* SET TASK A
Write out the guarantee clauses from "10. Guarantor agrees" to "rights thereunder; (iii)".
* SET TASK B
Using the guarantee clauses, explain in one to three sentences why debt is still guaranteed when Lender did not check the powers of those acting for Borrower.

9. It is not necessary for Lender to inquire into the powers of
Borrower or the officers, directors, partners or agents acting or purporting to
act on its behalf, and any indebtedness made or created in reliance upon the
professed exercise of such powers shall be guaranteed hereunder.
10. Guarantor agrees to pay all attorneys' fees and all other costs and
expenses which may be incurred by Lender in enforcing this Guarantee. In the
event of the commencement of a bankruptcy proceeding by or against Guarantor or
otherwise involving any collateral for this Guarantee, Lender shall, to the
extent not already provided for herein, be entitled to recover, and Guarantor
shall be obligated to pay, Lender's attorneys' fees and costs incurred in
connection with: (i) any determination of the applicability of the bankruptcy
laws to the terms of this Guarantee or Lender's rights thereunder; (ii) any
attempt by Lender to enforce or preserve its rights under the bankruptcy laws,
or to prevent Guarantor from seeking to deny Lender its rights thereunder; (iii)

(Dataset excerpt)

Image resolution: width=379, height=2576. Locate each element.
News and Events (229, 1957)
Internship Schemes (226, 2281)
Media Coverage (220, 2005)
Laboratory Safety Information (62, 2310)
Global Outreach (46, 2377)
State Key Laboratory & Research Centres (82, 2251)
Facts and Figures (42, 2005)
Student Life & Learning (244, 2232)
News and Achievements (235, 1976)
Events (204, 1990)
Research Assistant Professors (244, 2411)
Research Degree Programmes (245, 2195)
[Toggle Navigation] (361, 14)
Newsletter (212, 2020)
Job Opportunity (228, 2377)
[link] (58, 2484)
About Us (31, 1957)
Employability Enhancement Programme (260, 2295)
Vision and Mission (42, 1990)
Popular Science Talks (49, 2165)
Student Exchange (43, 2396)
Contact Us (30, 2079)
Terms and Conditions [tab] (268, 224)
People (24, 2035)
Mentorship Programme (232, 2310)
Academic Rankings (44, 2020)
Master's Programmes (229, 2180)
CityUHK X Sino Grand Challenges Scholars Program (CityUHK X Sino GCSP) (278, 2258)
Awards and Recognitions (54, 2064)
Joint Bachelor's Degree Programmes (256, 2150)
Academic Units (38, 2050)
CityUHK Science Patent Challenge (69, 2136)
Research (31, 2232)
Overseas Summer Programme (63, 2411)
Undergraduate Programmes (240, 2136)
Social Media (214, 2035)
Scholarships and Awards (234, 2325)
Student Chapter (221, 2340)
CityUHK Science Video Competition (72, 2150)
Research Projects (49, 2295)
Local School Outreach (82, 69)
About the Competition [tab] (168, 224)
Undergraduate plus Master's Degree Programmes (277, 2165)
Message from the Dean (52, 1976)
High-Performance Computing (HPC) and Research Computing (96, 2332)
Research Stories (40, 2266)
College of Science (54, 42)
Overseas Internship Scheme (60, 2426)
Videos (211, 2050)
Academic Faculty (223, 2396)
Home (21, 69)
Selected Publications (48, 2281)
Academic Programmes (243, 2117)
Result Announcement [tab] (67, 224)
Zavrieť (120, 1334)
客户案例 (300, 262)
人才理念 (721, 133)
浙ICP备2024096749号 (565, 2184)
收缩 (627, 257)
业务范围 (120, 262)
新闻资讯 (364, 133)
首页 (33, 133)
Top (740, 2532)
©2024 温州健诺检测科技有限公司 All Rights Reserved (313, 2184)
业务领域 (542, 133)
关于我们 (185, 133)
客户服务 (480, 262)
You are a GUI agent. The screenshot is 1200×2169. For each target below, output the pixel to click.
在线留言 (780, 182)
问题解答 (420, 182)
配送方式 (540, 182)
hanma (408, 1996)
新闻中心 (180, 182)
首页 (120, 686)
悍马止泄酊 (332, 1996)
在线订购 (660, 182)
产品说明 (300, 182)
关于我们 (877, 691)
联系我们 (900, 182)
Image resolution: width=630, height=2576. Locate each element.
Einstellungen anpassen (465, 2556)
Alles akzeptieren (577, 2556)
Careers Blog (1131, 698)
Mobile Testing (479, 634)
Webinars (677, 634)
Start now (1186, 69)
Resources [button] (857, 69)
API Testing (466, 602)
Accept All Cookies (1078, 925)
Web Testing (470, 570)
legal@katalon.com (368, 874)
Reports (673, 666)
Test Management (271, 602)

* EXERCISE OUTPUT A
10. Guarantor agrees to pay all attorneys' fees and all other costs and
expenses which may be incurred by Lender in enforcing this Guarantee. In the
event of the commencement of a bankruptcy proceeding by or against Guarantor or
otherwise involving any collateral for this Guarantee, Lender shall, to the
extent not already provided for herein, be entitled to recover, and Guarantor
shall be obligated to pay, Lender's attorneys' fees and costs incurred in
connection with: (i) any determination of the applicability of the bankruptcy
laws to the terms of this Guarantee or Lender's rights thereunder; (ii) any
attempt by Lender to enforce or preserve its rights under the bankruptcy laws,
or to prevent Guarantor from seeking to deny Lender its rights thereunder; (iii)

* EXERCISE OUTPUT B
Clause 9 says Lender does not have to inquire into the powers of Borrower or of the officers, directors, partners or agents acting or claiming to act for it. Any indebtedness made or created in reliance on the professed exercise of those powers is guaranteed under the agreement.